> _TASK TO CARRY OUT_
Each line below has to be set down again exactly.

[Stored items]
━━━━

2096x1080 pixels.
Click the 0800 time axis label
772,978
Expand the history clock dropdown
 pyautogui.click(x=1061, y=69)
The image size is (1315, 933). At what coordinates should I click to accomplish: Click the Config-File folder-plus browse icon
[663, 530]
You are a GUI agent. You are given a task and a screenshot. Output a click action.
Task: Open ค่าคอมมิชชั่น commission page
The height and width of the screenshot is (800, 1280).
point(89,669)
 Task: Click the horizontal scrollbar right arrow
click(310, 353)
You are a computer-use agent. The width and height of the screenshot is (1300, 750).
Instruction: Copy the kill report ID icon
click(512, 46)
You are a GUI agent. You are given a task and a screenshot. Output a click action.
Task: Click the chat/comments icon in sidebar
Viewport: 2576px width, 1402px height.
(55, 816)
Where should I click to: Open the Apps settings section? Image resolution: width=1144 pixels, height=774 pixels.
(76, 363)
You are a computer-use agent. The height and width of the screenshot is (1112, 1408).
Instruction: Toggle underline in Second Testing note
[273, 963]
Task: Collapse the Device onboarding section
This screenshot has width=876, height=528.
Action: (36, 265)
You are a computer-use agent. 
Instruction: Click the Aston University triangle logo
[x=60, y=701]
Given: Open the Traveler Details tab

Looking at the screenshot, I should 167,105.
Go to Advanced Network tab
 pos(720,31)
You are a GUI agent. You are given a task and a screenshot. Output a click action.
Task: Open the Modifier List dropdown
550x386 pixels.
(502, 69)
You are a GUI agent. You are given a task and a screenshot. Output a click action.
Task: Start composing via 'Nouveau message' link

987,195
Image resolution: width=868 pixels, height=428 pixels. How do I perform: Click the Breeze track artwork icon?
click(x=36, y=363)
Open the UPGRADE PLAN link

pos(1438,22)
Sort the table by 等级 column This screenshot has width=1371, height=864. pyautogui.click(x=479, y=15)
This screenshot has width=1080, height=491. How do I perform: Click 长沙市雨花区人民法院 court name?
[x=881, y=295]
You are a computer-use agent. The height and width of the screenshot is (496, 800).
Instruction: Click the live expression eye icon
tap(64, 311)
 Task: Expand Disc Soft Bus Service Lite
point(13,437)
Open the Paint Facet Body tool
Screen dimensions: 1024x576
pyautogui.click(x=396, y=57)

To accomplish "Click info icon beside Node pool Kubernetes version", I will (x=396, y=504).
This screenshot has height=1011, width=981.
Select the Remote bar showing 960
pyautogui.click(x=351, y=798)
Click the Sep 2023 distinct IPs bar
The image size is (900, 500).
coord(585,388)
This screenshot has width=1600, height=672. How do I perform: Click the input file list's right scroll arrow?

━━━━

> _WRITTEN SOLUTION_
2096x1080 pixels.
Click the 0800 time axis label
772,978
Expand the history clock dropdown
 pyautogui.click(x=1061, y=69)
The image size is (1315, 933). At what coordinates should I click to accomplish: Click the Config-File folder-plus browse icon
[663, 530]
You are a GUI agent. You are given a task and a screenshot. Output a click action.
Task: Open ค่าคอมมิชชั่น commission page
The height and width of the screenshot is (800, 1280).
point(89,669)
 Task: Click the horizontal scrollbar right arrow
click(310, 353)
You are a computer-use agent. The width and height of the screenshot is (1300, 750).
Instruction: Copy the kill report ID icon
click(512, 46)
You are a GUI agent. You are given a task and a screenshot. Output a click action.
Task: Click the chat/comments icon in sidebar
Viewport: 2576px width, 1402px height.
(55, 816)
Where should I click to: Open the Apps settings section? Image resolution: width=1144 pixels, height=774 pixels.
(76, 363)
You are a computer-use agent. The height and width of the screenshot is (1112, 1408).
Instruction: Toggle underline in Second Testing note
[273, 963]
Task: Collapse the Device onboarding section
This screenshot has width=876, height=528.
Action: (36, 265)
You are a computer-use agent. 
Instruction: Click the Aston University triangle logo
[x=60, y=701]
Given: Open the Traveler Details tab

Looking at the screenshot, I should 167,105.
Go to Advanced Network tab
 pos(720,31)
You are a GUI agent. You are given a task and a screenshot. Output a click action.
Task: Open the Modifier List dropdown
550x386 pixels.
(502, 69)
You are a GUI agent. You are given a task and a screenshot. Output a click action.
Task: Start composing via 'Nouveau message' link

987,195
Image resolution: width=868 pixels, height=428 pixels. How do I perform: Click the Breeze track artwork icon?
click(x=36, y=363)
Open the UPGRADE PLAN link

pos(1438,22)
Sort the table by 等级 column This screenshot has width=1371, height=864. pyautogui.click(x=479, y=15)
This screenshot has width=1080, height=491. How do I perform: Click 长沙市雨花区人民法院 court name?
[x=881, y=295]
You are a computer-use agent. The height and width of the screenshot is (496, 800).
Instruction: Click the live expression eye icon
tap(64, 311)
 Task: Expand Disc Soft Bus Service Lite
point(13,437)
Open the Paint Facet Body tool
Screen dimensions: 1024x576
pyautogui.click(x=396, y=57)

To accomplish "Click info icon beside Node pool Kubernetes version", I will (x=396, y=504).
This screenshot has height=1011, width=981.
Select the Remote bar showing 960
pyautogui.click(x=351, y=798)
Click the Sep 2023 distinct IPs bar
The image size is (900, 500).
coord(585,388)
This screenshot has width=1600, height=672. How do I perform: Click the input file list's right scroll arrow?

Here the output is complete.